The Exit 8 è un videogioco indipendente che si impone rapidamente come un caso particolare nel panorama horror contemporaneo, costruito su un’idea minimale ma estremamente efficace e basato su un sistema fatto di osservazione, ripetizione e riconoscimento degli errori che nel
tempo lo ha trasformato in un riferimento per esperienze più psicologiche che spettacolari.
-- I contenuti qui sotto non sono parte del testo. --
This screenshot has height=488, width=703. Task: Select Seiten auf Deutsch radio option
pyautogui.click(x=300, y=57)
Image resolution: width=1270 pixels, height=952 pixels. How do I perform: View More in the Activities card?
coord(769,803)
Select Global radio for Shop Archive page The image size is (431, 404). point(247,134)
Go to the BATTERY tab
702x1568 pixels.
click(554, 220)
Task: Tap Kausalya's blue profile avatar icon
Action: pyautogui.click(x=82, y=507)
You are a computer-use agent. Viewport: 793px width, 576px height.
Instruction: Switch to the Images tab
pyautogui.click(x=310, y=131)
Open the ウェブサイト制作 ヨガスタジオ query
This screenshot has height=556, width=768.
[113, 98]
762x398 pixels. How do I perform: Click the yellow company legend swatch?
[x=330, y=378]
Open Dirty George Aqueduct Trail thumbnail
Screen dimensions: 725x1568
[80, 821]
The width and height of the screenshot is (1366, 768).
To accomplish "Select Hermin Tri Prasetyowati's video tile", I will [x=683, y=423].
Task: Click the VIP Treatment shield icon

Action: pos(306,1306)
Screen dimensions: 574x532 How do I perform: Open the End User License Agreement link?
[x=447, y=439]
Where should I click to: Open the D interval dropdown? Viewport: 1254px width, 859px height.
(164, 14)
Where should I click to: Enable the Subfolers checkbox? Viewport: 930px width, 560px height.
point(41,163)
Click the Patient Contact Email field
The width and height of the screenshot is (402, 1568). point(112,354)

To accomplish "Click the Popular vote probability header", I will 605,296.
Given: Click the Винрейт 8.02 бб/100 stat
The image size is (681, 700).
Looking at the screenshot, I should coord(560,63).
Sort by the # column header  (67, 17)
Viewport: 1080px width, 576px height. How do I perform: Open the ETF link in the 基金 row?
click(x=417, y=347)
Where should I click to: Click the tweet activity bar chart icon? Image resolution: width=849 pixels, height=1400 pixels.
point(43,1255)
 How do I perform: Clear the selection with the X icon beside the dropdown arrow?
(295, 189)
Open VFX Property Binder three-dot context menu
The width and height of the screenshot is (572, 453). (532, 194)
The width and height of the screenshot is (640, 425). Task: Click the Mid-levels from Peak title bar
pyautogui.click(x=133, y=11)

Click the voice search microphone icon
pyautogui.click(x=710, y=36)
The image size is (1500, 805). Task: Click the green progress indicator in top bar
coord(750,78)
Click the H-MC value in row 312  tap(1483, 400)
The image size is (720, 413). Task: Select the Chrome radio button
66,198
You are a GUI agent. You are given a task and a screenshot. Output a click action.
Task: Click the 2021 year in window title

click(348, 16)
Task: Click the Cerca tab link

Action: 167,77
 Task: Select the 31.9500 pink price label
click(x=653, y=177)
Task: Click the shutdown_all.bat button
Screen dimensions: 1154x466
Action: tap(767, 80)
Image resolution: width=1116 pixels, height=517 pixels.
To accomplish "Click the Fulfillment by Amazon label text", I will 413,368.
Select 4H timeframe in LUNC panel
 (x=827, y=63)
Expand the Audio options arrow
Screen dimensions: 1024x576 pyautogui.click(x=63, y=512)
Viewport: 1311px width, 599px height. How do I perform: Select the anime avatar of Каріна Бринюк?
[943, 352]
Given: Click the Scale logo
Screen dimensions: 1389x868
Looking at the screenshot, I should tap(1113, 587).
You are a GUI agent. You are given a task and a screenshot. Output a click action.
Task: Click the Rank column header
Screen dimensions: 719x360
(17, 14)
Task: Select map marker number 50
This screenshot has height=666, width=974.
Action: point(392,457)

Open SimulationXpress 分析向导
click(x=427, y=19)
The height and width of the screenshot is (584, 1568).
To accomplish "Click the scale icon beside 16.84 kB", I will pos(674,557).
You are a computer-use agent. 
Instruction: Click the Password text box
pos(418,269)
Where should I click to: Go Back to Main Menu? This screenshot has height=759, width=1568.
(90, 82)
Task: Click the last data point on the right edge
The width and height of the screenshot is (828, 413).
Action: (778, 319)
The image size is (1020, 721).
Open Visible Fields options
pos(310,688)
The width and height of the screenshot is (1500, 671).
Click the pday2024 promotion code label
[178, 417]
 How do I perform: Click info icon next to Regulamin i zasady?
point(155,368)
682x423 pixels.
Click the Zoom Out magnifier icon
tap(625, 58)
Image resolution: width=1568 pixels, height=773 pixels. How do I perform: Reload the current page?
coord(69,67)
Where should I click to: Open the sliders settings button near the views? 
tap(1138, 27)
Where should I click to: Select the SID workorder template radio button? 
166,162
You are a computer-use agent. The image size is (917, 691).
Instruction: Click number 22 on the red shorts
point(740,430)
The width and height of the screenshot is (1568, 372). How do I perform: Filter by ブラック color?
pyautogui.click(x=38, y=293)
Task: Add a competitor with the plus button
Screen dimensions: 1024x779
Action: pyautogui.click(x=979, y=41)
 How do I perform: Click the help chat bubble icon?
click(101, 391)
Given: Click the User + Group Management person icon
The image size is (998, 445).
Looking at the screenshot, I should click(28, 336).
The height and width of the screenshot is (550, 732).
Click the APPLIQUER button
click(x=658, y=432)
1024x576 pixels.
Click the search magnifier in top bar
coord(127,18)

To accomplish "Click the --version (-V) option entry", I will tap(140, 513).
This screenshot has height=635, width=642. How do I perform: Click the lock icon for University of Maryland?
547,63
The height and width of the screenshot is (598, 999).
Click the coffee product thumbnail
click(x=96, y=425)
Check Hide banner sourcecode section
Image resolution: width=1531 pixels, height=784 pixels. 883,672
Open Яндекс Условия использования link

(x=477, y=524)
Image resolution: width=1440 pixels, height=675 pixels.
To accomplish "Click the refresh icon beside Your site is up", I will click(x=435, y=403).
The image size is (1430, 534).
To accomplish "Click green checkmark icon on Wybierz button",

Ci troviamo in un corridoio della metropolitana giapponese, uno spazio quotidiano apparentemente neutro che, avanzando nel gioco, inizia a mostrare distorsioni sempre più sottili dove piccoli scarti visivi rompono l’equilibrio della scena e definiscono il fascino dell’esperienza.
La regola è semplice, avanzare solo quando tutto è perfettamente allineato e tornare indietro quando qualcosa non lo è, trasformando il movimento in un ciclo continuo che diventa parte stessa del gioco.
TRA PERCEZIONE ALTERATA E PAURA DELL’ERRORE

La tensione cresce gradualmente alimentata da un dubbio costante sempre più intenso perché ogni elemento può essere giusto o sbagliato e questa ambiguità mantiene alta l’attenzione rendendo instabile il confine tra normalità e anomalia.
È un’esperienza che lavora più sulla percezione che sull’azione dove il vero pericolo è ciò che può essere frainteso e in questo contesto l’estetica liminale diventa il fulcro dell’opera con spazi vuoti ripetitivi e senza punti di riferimento che trasformano ambienti quotidiani in luoghi sospesi. La metropolitana funziona perché oltre ad essere familiare è anche anonima, così da creare una sensazione costante di instabilità dove tutto sembra uguale ma nulla è davvero affidabile.
Il passaggio al film segna un cambio importante perché il concetto di “Exit 8” resta ma viene raccontato in modo lineare e senza interazione mentre il montaggio e l’atmosfera costruiscono una tensione diversa, più cinematografica e capace di catturare lo spettatore.

Dopo la presentazione in Giappone e nei festival internazionali l’interesse è cresciuto soprattutto in Europa e in Italia dove aumenta l’attenzione verso horror che si distaccano dalle strutture classiche.
Exit 8, si inserisce in questa tendenza basandosi su osservazione e incertezza attraverso un meccanismo semplice che ruota attorno alla domanda su ciò che si sta guardando, se sia reale oppure no, mentre il passaggio dal videogioco amplia il progetto trasformando un’idea minimale in un linguaggio capace di attraversare più media senza perdere coerenza.
La sua forza sta proprio in questa continuità che dimostra come una struttura essenziale possa funzionare anche su formati diversi mantenendo intatto il suo impatto.

Al momento il film è già uscito nelle sale cinematografiche in Italia e molti si chiedono quando arriverà in streaming, quindi per ora non resta che attendere comunicazioni ufficiali sui tempi di uscita per poterlo guardare a casa!